The whole listing below should be duplicated exactly, with nothing left out.

───── Data extracts

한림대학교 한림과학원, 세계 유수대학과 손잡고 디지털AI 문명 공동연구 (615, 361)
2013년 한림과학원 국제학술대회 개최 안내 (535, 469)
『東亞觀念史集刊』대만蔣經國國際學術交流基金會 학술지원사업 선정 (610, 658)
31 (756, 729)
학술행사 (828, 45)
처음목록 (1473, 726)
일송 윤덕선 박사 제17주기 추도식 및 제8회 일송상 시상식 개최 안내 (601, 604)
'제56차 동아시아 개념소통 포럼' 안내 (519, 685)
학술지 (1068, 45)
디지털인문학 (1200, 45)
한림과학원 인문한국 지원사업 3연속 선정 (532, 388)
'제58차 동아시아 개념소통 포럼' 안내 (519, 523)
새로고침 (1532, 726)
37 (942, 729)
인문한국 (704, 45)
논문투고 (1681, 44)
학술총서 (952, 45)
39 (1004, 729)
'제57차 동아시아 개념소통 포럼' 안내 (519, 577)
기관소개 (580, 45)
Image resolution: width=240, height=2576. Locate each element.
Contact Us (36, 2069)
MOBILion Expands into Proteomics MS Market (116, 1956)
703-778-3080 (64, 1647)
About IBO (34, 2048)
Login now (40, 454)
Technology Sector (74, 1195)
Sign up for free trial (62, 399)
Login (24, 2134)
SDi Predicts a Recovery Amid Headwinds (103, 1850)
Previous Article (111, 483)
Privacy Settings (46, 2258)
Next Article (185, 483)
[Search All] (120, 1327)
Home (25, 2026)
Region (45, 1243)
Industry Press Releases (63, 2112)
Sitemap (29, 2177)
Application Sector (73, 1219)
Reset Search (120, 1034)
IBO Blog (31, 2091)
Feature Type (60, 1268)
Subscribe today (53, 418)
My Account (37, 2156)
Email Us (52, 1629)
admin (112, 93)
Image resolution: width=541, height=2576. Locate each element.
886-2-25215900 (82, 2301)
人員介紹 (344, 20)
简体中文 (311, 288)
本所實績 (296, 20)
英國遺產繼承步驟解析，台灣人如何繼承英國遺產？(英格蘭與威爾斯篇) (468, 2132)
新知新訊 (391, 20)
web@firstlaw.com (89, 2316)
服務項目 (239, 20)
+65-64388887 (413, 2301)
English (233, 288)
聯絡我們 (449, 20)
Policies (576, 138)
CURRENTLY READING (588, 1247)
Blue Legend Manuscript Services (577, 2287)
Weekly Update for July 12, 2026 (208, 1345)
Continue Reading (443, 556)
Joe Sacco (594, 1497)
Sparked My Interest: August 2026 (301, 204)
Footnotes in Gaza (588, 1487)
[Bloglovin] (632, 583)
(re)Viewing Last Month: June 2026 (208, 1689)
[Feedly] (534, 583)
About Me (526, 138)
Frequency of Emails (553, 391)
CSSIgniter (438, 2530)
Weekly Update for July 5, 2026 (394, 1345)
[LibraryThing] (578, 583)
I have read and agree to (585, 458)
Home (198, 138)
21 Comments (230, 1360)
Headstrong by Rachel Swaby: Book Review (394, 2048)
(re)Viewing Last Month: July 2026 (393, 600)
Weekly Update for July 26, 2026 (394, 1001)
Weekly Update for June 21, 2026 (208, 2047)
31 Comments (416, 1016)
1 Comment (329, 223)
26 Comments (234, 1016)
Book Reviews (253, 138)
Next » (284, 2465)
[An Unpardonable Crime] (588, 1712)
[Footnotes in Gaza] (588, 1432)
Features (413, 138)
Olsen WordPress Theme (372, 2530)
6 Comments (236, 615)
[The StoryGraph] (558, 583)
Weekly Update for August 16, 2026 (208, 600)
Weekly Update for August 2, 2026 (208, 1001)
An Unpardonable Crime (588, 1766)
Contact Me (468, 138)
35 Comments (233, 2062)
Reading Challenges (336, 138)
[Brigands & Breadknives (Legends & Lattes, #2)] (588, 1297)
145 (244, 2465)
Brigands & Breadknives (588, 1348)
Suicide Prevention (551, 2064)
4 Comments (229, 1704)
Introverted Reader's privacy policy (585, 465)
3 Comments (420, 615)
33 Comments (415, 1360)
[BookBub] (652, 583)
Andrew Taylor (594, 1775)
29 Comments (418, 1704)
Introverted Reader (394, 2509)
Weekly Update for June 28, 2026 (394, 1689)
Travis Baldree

──────────

__Your solution__:
한림대학교 한림과학원, 세계 유수대학과 손잡고 디지털AI 문명 공동연구 (615, 361)
2013년 한림과학원 국제학술대회 개최 안내 (535, 469)
『東亞觀念史集刊』대만蔣經國國際學術交流基金會 학술지원사업 선정 (610, 658)
31 (756, 729)
학술행사 (828, 45)
처음목록 (1473, 726)
일송 윤덕선 박사 제17주기 추도식 및 제8회 일송상 시상식 개최 안내 (601, 604)
'제56차 동아시아 개념소통 포럼' 안내 (519, 685)
학술지 (1068, 45)
디지털인문학 (1200, 45)
한림과학원 인문한국 지원사업 3연속 선정 (532, 388)
'제58차 동아시아 개념소통 포럼' 안내 (519, 523)
새로고침 (1532, 726)
37 (942, 729)
인문한국 (704, 45)
논문투고 (1681, 44)
학술총서 (952, 45)
39 (1004, 729)
'제57차 동아시아 개념소통 포럼' 안내 (519, 577)
기관소개 (580, 45)
Image resolution: width=240, height=2576. Locate each element.
Contact Us (36, 2069)
MOBILion Expands into Proteomics MS Market (116, 1956)
703-778-3080 (64, 1647)
About IBO (34, 2048)
Login now (40, 454)
Technology Sector (74, 1195)
Sign up for free trial (62, 399)
Login (24, 2134)
SDi Predicts a Recovery Amid Headwinds (103, 1850)
Previous Article (111, 483)
Privacy Settings (46, 2258)
Next Article (185, 483)
[Search All] (120, 1327)
Home (25, 2026)
Region (45, 1243)
Industry Press Releases (63, 2112)
Sitemap (29, 2177)
Application Sector (73, 1219)
Reset Search (120, 1034)
IBO Blog (31, 2091)
Feature Type (60, 1268)
Subscribe today (53, 418)
My Account (37, 2156)
Email Us (52, 1629)
admin (112, 93)
Image resolution: width=541, height=2576. Locate each element.
886-2-25215900 (82, 2301)
人員介紹 (344, 20)
简体中文 (311, 288)
本所實績 (296, 20)
英國遺產繼承步驟解析，台灣人如何繼承英國遺產？(英格蘭與威爾斯篇) (468, 2132)
新知新訊 (391, 20)
web@firstlaw.com (89, 2316)
服務項目 (239, 20)
+65-64388887 (413, 2301)
English (233, 288)
聯絡我們 (449, 20)
Policies (576, 138)
CURRENTLY READING (588, 1247)
Blue Legend Manuscript Services (577, 2287)
Weekly Update for July 12, 2026 (208, 1345)
Continue Reading (443, 556)
Joe Sacco (594, 1497)
Sparked My Interest: August 2026 (301, 204)
Footnotes in Gaza (588, 1487)
[Bloglovin] (632, 583)
(re)Viewing Last Month: June 2026 (208, 1689)
[Feedly] (534, 583)
About Me (526, 138)
Frequency of Emails (553, 391)
CSSIgniter (438, 2530)
Weekly Update for July 5, 2026 (394, 1345)
[LibraryThing] (578, 583)
I have read and agree to (585, 458)
Home (198, 138)
21 Comments (230, 1360)
Headstrong by Rachel Swaby: Book Review (394, 2048)
(re)Viewing Last Month: July 2026 (393, 600)
Weekly Update for July 26, 2026 (394, 1001)
Weekly Update for June 21, 2026 (208, 2047)
31 Comments (416, 1016)
1 Comment (329, 223)
26 Comments (234, 1016)
Book Reviews (253, 138)
Next » (284, 2465)
[An Unpardonable Crime] (588, 1712)
[Footnotes in Gaza] (588, 1432)
Features (413, 138)
Olsen WordPress Theme (372, 2530)
6 Comments (236, 615)
[The StoryGraph] (558, 583)
Weekly Update for August 16, 2026 (208, 600)
Weekly Update for August 2, 2026 (208, 1001)
An Unpardonable Crime (588, 1766)
Contact Me (468, 138)
35 Comments (233, 2062)
Reading Challenges (336, 138)
[Brigands & Breadknives (Legends & Lattes, #2)] (588, 1297)
145 (244, 2465)
Brigands & Breadknives (588, 1348)
Suicide Prevention (551, 2064)
4 Comments (229, 1704)
Introverted Reader's privacy policy (585, 465)
3 Comments (420, 615)
33 Comments (415, 1360)
[BookBub] (652, 583)
Andrew Taylor (594, 1775)
29 Comments (418, 1704)
Introverted Reader (394, 2509)
Weekly Update for June 28, 2026 (394, 1689)
Travis Baldree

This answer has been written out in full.